-- Entries provided --
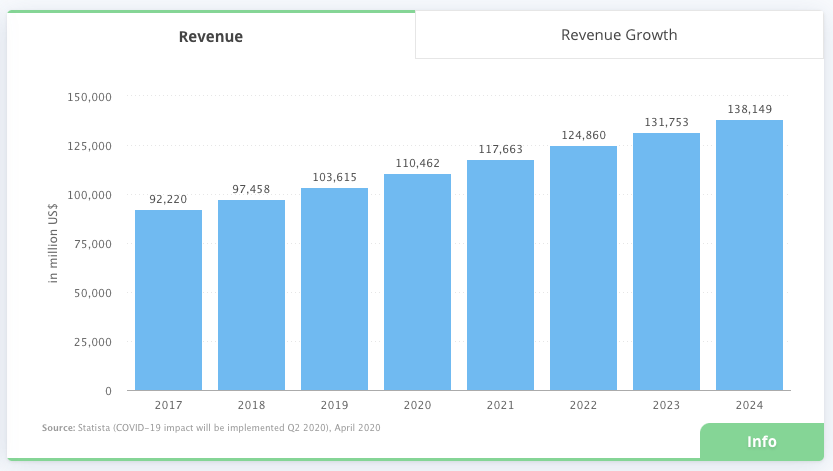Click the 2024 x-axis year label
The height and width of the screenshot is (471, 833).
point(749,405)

---

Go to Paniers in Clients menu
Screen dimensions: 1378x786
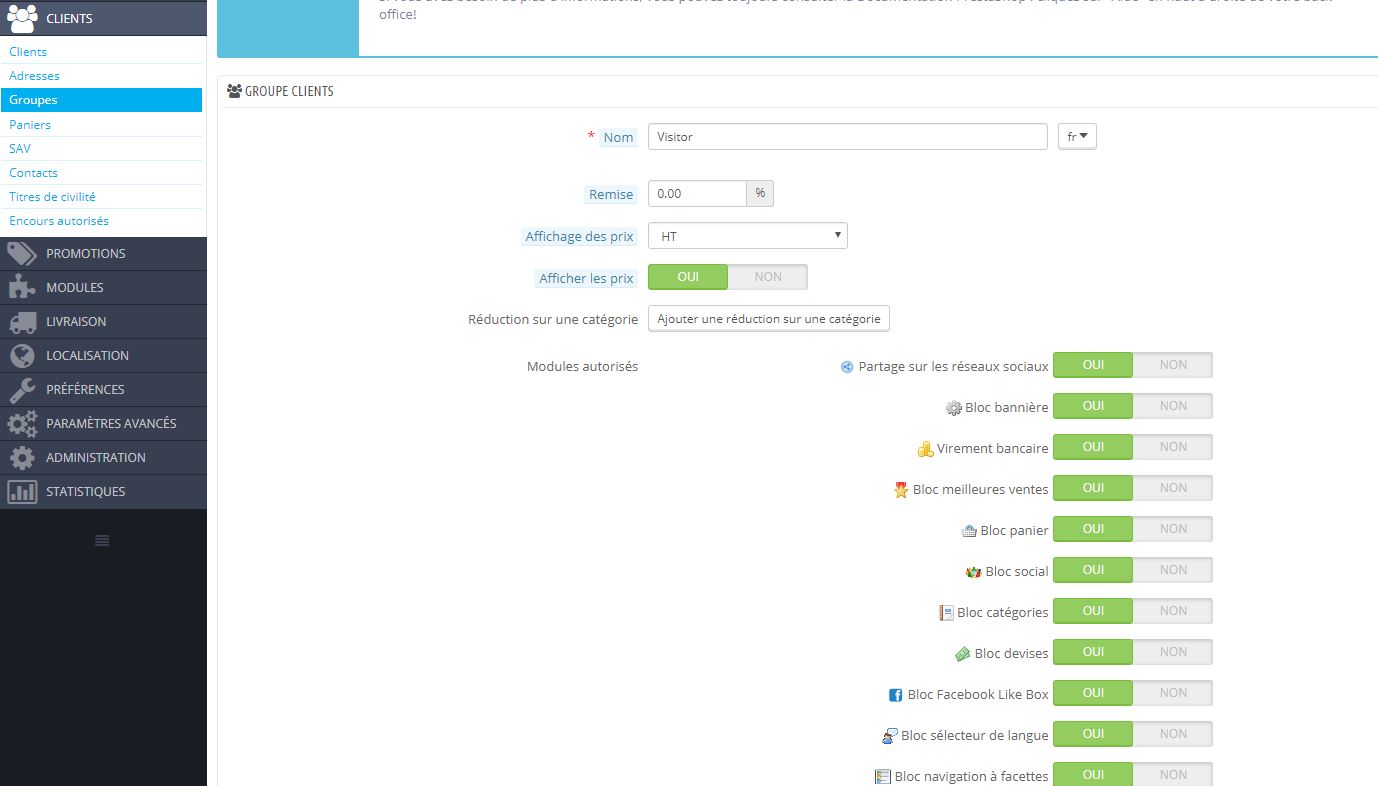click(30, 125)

-- Your goal --
Please pick out and copy each line of the listing above that contains the word "screenshot". Case matters.

-- Problem solution --
The height and width of the screenshot is (471, 833).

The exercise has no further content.